Rewrite the listing below, substituting "Flip" for every occurrence of "Toggle" and leaving everything else unchanged.
---+---
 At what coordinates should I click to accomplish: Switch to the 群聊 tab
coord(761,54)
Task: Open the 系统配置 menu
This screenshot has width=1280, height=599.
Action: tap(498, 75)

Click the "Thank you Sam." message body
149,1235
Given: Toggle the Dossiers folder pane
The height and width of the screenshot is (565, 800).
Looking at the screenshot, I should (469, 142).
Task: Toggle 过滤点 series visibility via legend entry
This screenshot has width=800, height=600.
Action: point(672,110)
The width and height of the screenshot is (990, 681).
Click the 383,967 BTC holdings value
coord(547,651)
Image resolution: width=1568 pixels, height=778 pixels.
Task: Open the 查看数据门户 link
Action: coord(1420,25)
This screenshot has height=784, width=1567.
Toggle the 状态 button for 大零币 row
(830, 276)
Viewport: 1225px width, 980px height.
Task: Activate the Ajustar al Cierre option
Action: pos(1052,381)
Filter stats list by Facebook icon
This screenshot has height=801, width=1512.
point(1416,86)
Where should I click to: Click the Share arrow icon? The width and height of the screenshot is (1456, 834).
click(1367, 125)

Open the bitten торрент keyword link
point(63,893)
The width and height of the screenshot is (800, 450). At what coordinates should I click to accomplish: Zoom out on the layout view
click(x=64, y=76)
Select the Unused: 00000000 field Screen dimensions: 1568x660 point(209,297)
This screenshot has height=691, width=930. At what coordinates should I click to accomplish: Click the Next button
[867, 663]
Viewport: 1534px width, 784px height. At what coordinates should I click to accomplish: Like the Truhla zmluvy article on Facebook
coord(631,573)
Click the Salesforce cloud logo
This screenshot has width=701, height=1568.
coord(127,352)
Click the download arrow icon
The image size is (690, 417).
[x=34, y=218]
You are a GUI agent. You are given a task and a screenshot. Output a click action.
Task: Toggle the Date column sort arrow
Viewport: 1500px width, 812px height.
---+---
* **Output**:
 At what coordinates should I click to accomplish: Switch to the 群聊 tab
coord(761,54)
Task: Open the 系统配置 menu
This screenshot has width=1280, height=599.
Action: tap(498, 75)

Click the "Thank you Sam." message body
149,1235
Given: Flip the Dossiers folder pane
The height and width of the screenshot is (565, 800).
Looking at the screenshot, I should (469, 142).
Task: Flip 过滤点 series visibility via legend entry
This screenshot has width=800, height=600.
Action: point(672,110)
The width and height of the screenshot is (990, 681).
Click the 383,967 BTC holdings value
coord(547,651)
Image resolution: width=1568 pixels, height=778 pixels.
Task: Open the 查看数据门户 link
Action: coord(1420,25)
This screenshot has height=784, width=1567.
Flip the 状态 button for 大零币 row
(830, 276)
Viewport: 1225px width, 980px height.
Task: Activate the Ajustar al Cierre option
Action: pos(1052,381)
Filter stats list by Facebook icon
This screenshot has height=801, width=1512.
point(1416,86)
Where should I click to: Click the Share arrow icon? The width and height of the screenshot is (1456, 834).
click(1367, 125)

Open the bitten торрент keyword link
point(63,893)
The width and height of the screenshot is (800, 450). At what coordinates should I click to accomplish: Zoom out on the layout view
click(x=64, y=76)
Select the Unused: 00000000 field Screen dimensions: 1568x660 point(209,297)
This screenshot has height=691, width=930. At what coordinates should I click to accomplish: Click the Next button
[867, 663]
Viewport: 1534px width, 784px height. At what coordinates should I click to accomplish: Like the Truhla zmluvy article on Facebook
coord(631,573)
Click the Salesforce cloud logo
This screenshot has width=701, height=1568.
coord(127,352)
Click the download arrow icon
The image size is (690, 417).
[x=34, y=218]
You are a GUI agent. You are given a task and a screenshot. Output a click action.
Task: Flip the Date column sort arrow
Viewport: 1500px width, 812px height.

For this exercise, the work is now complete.